Required work —
Return the lines below that contain "agent".

Dataset content —
----------------------------------------

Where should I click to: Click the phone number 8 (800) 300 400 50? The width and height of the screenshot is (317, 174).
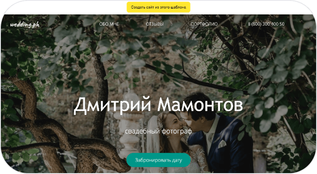(266, 24)
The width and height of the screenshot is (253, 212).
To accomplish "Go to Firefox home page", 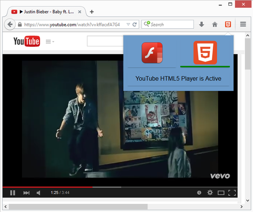I will coord(215,24).
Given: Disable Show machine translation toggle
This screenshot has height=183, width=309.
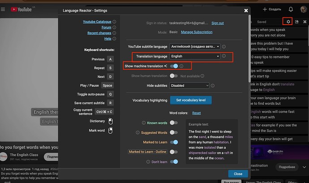Looking at the screenshot, I should (174, 66).
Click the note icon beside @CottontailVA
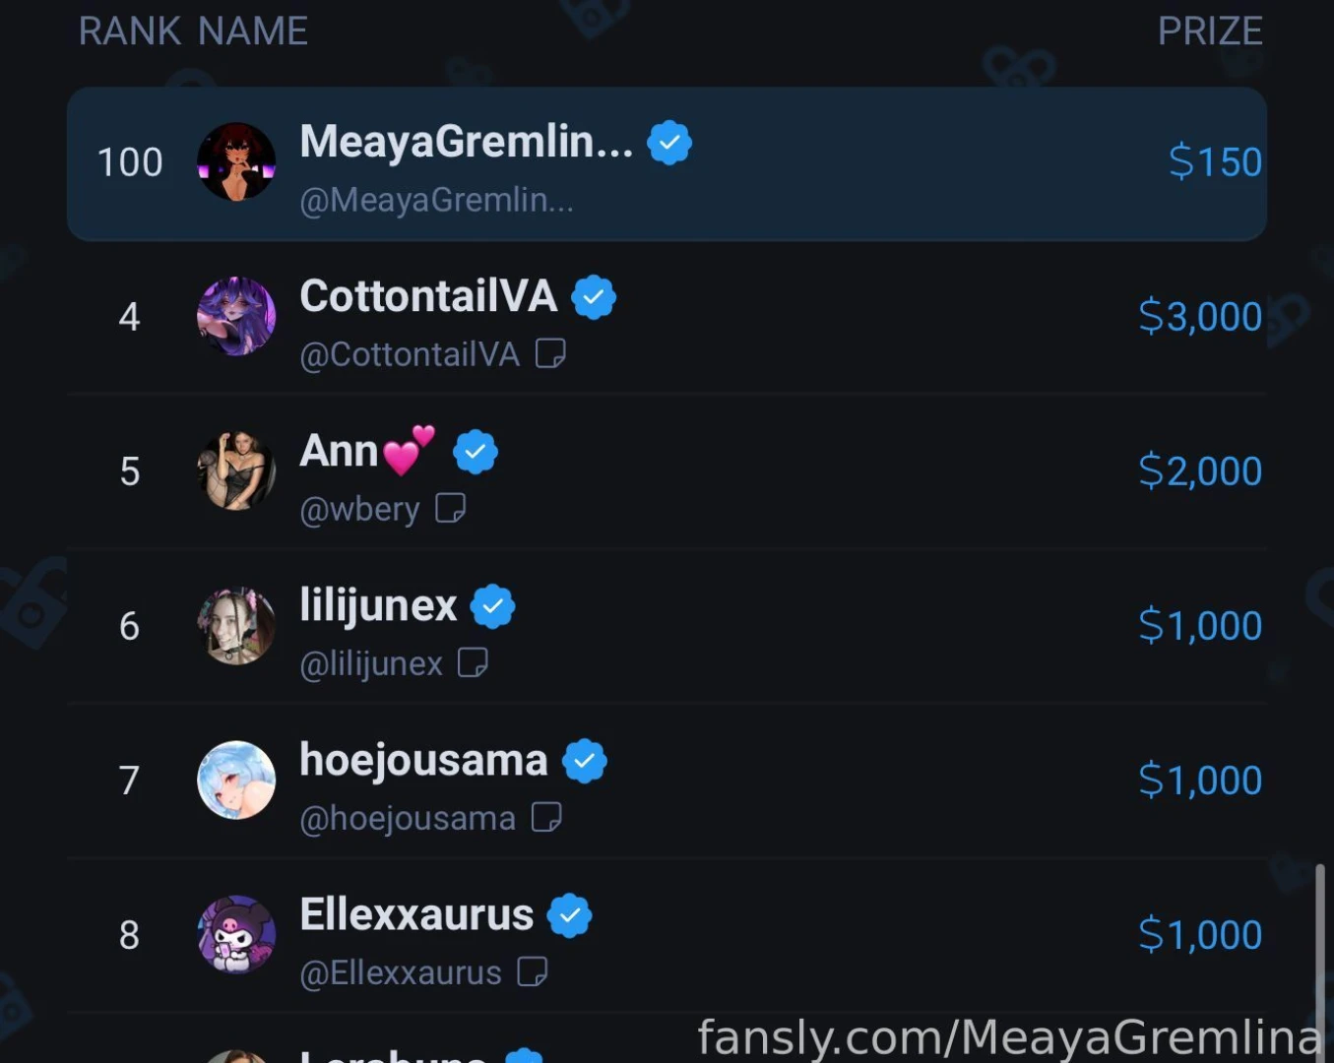Image resolution: width=1334 pixels, height=1063 pixels. point(550,353)
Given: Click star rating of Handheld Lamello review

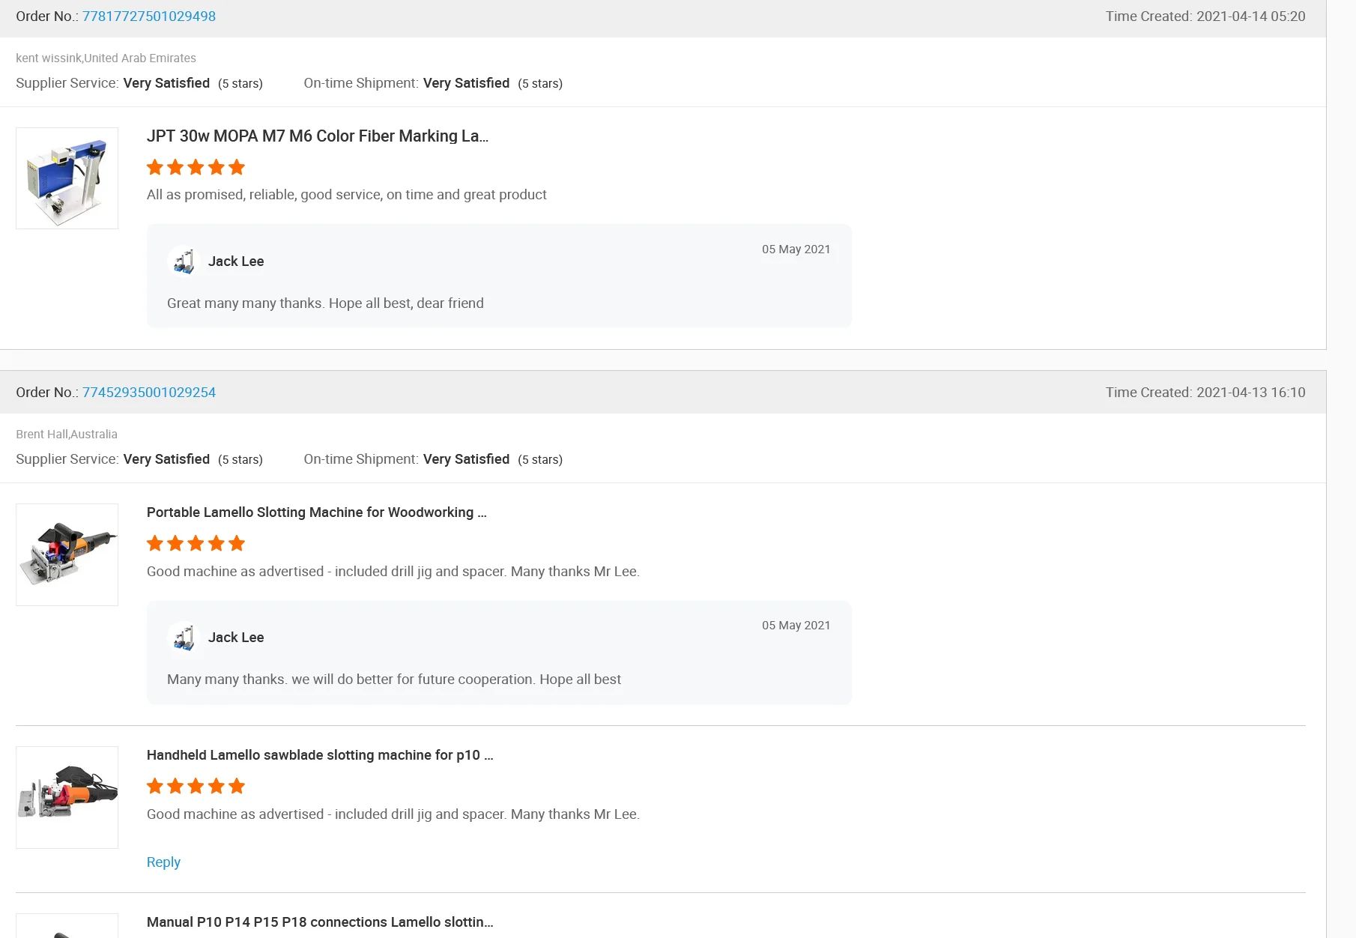Looking at the screenshot, I should click(x=196, y=786).
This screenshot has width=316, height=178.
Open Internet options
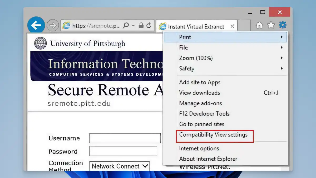click(199, 148)
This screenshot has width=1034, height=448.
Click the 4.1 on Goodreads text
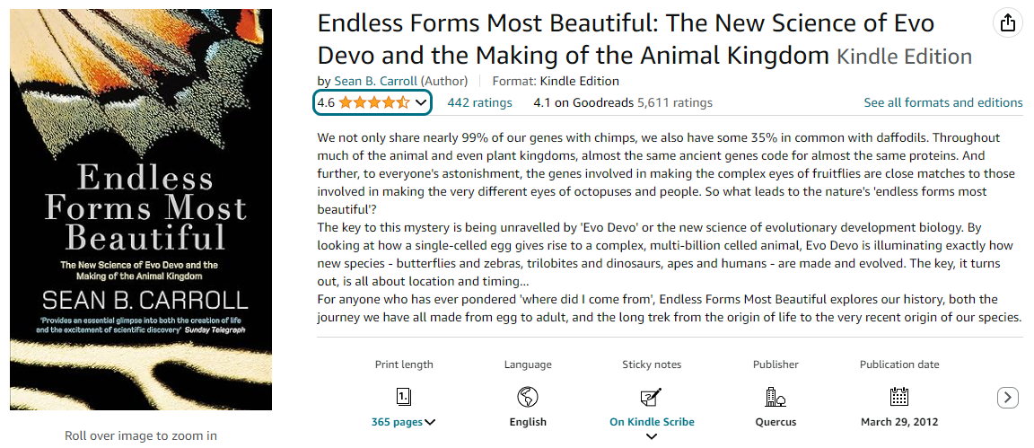tap(583, 102)
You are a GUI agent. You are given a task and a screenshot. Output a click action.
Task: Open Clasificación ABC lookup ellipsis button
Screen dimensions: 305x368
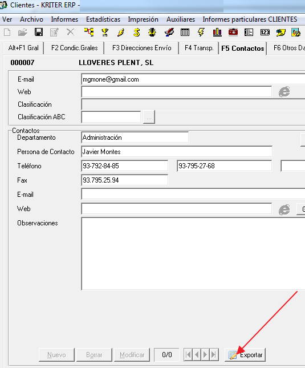click(x=149, y=117)
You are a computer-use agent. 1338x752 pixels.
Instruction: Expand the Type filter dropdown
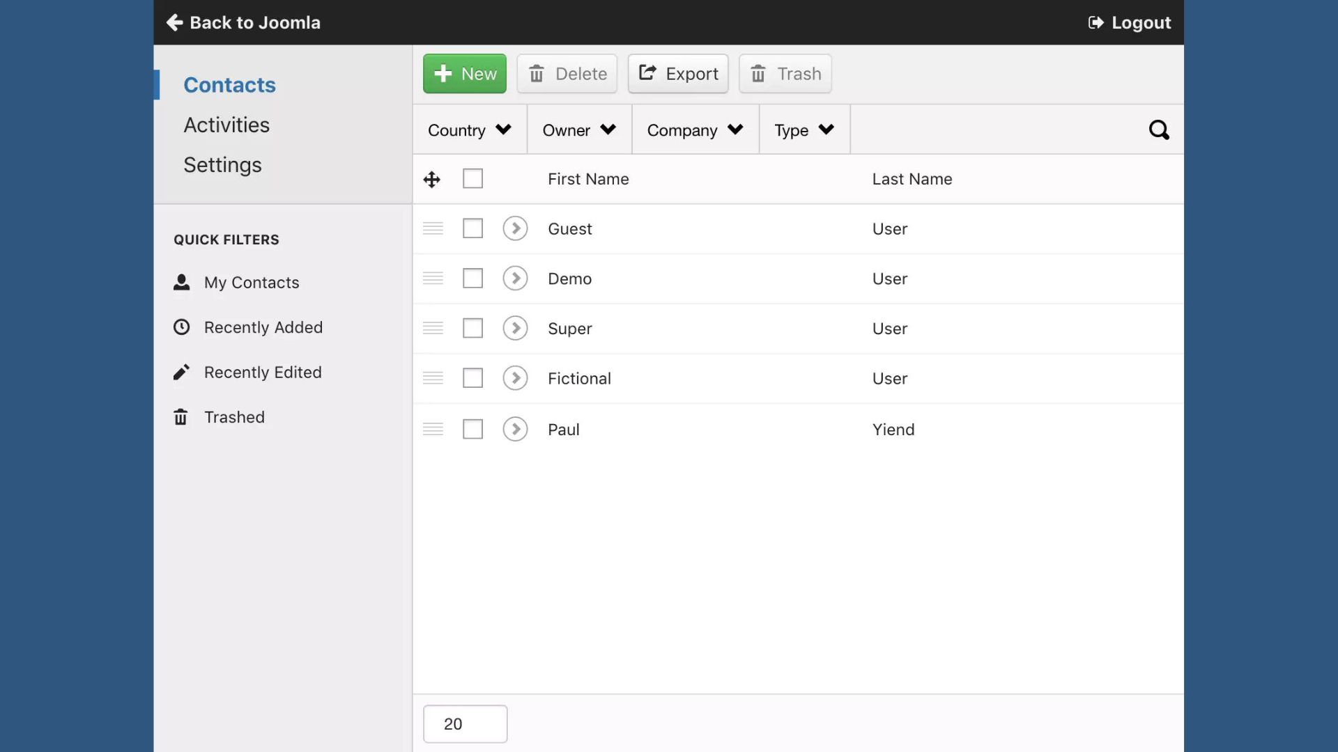(804, 129)
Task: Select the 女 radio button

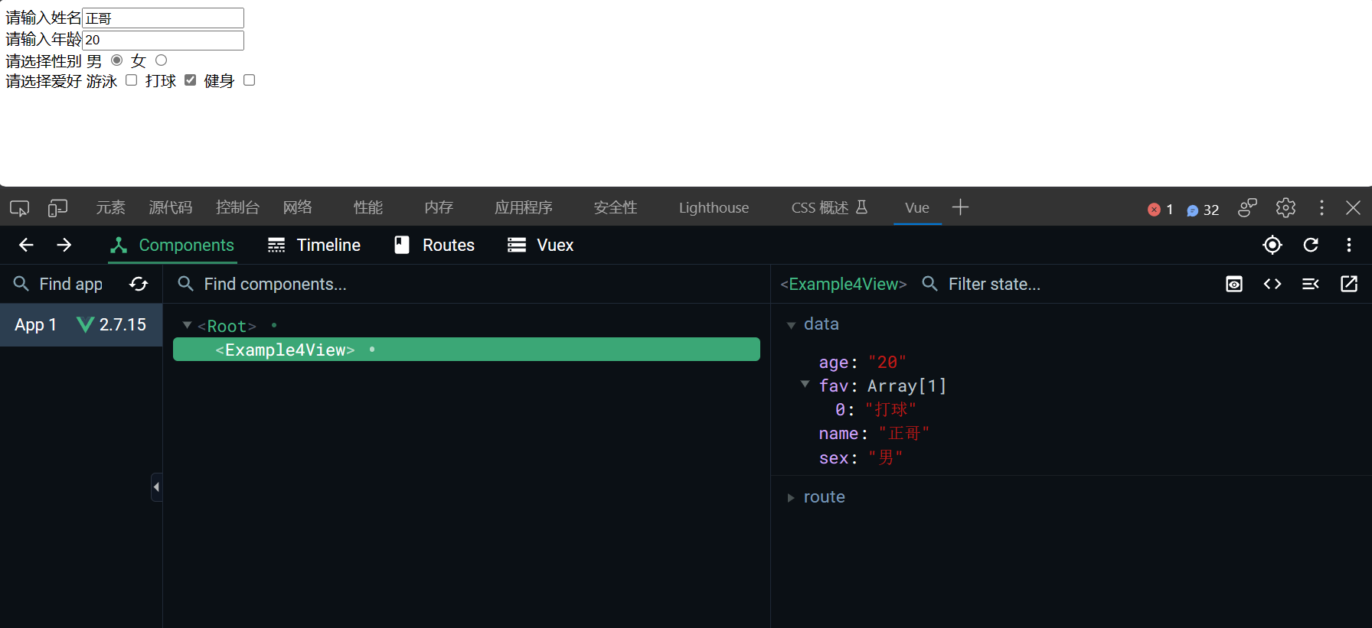Action: (x=161, y=60)
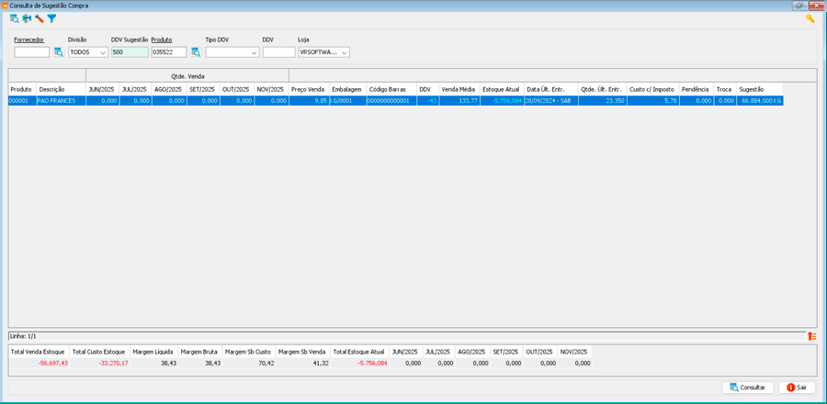Click the printer icon in the toolbar
827x404 pixels.
27,18
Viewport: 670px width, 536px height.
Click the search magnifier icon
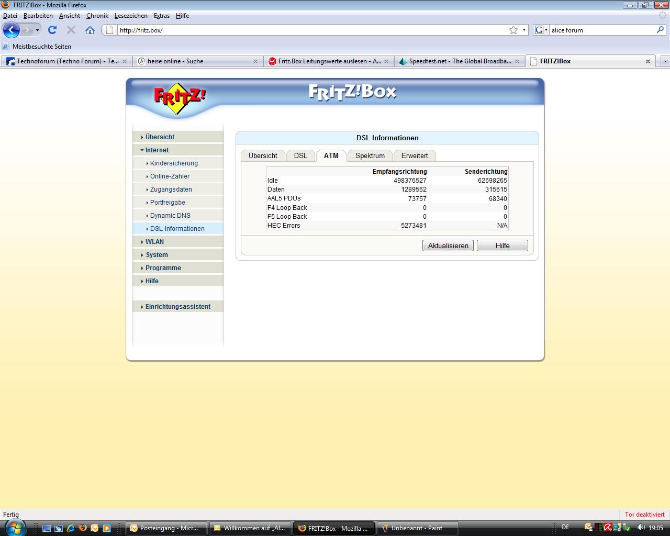(x=660, y=30)
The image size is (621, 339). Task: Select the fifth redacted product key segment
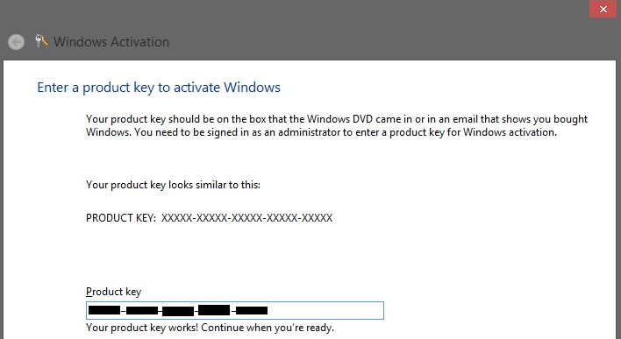tap(252, 310)
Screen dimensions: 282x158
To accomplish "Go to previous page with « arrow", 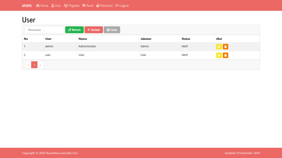I will tap(28, 65).
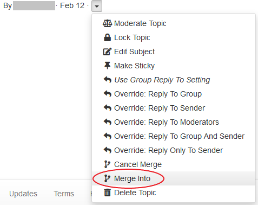The image size is (258, 205).
Task: Select Override: Reply To Moderators option
Action: pyautogui.click(x=174, y=122)
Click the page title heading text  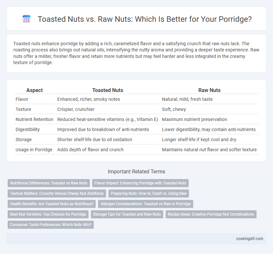pos(145,19)
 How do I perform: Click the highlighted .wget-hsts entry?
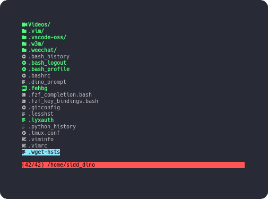(x=41, y=152)
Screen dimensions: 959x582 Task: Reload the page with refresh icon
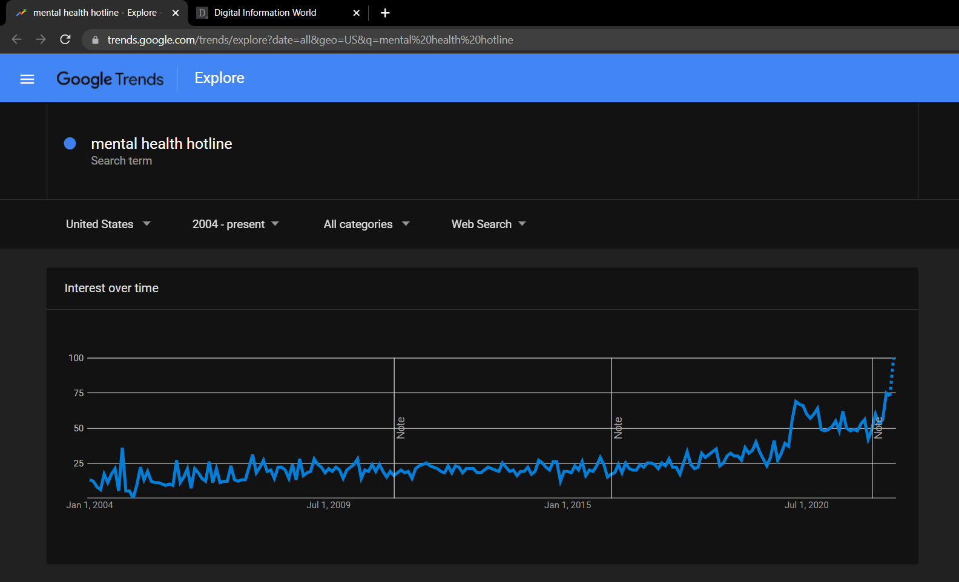tap(65, 39)
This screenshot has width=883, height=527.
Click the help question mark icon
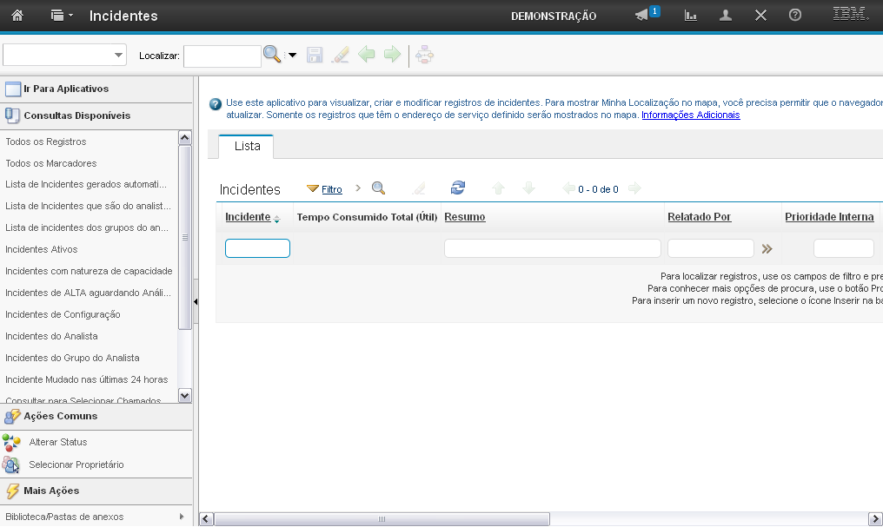point(794,16)
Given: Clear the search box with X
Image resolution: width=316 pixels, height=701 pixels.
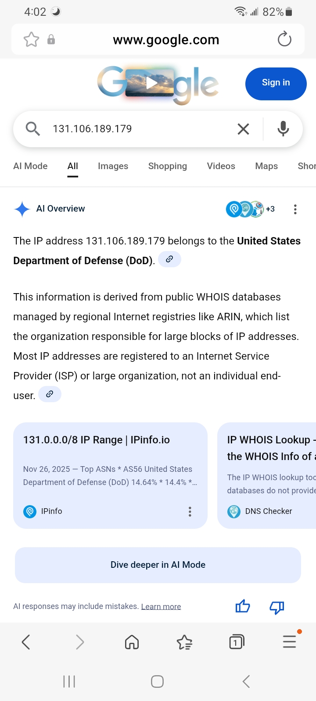Looking at the screenshot, I should tap(243, 129).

----------------------------------------

Your solution —
You are a GUI agent. You are given a task and a screenshot. Output a click action.
You are a computer-use agent. 1338x752 pixels.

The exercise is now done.